Nonetheless, Fowler is making the attempt to legally block same-sex marriages in Tennessee based on that exact constitutional provision. In an interview with the Washington Blade, Fowler rejected the statement of the Attorney General, stating, “It is indisputable that no court has declared the provision in Tennessee’s Constitution unconstitutional and enjoined its enforcement.” He then cited an obscure 1984 opinion by a previous Attorney General stating that a law must be considered constitutional “until it is declared unconstitutional by a court of competent jurisdiction.”
Of course, Fowler’s point here is invalidated by the fact that both the Supreme Court and Tennessee District Court Judge Aleta Arthur Trauger have released separate injunctions forbidding the enforcement of Tennessee’s constitutional provision against same-sex marriage.

Fowler, a former Republican state Senator for Tennessee, is in this case serving as general counsel for the Family Action Council of Tennessee’s Constitutional Government Defense Fund.
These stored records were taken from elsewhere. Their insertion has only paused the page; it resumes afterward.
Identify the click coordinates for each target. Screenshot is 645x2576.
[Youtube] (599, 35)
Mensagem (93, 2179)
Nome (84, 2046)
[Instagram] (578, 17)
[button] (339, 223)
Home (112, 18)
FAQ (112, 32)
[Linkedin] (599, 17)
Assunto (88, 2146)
That group is associated with anti-LGBTQ hate group Focus On The Family.
The letter gives a deadline of Feb. 17 for the Tennessee state government to comply with its demands. And while Fowler has not directly stated that he and the group plan to sue Tennessee’s county clerks, he did state in his letter to all 95 clerks that the ministers he represents are considering “what steps should next be taken by them… to be assured that they are not affirming a form of civil marriage contrary to their beliefs.” So legal action may indeed be forthcoming.
This would not be the first time Fowler has attempted legal action to invalidate same-sex marriage in Tennessee. In 2018, he sued Tennessee’s Williamson County, arguing that the Obergefell v. Hodges decision had invalidated all of Tennessee’s state laws concerning religion. That case was dismissed.
Nonetheless, this has to be concerning for the LGBTQ communities of both Tennessee and Virginia, as well as those of any other state with anti-marriage equality clauses still written into their constitution. During the Trump administration, the makeup of the Supreme Court has changed significantly, and there is some concern that a case like Fowler’s, if taken to a high enough court, could reverse the precedent set by Obergefell v. Hodges and bring all those anti-marriage equality clauses back to life.
National Center For Lesbian Rights legal director Shannon Minter dismissed these concerns in an interview with the Washington Blade, saying, “This is a political stunt, not a serious legal threat… If Fowler actually followed through on filing a lawsuit, it would be thrown out. Marriage equality is the law of the land, including in Tennessee.”
For our sakes, let’s hope Minter is correct.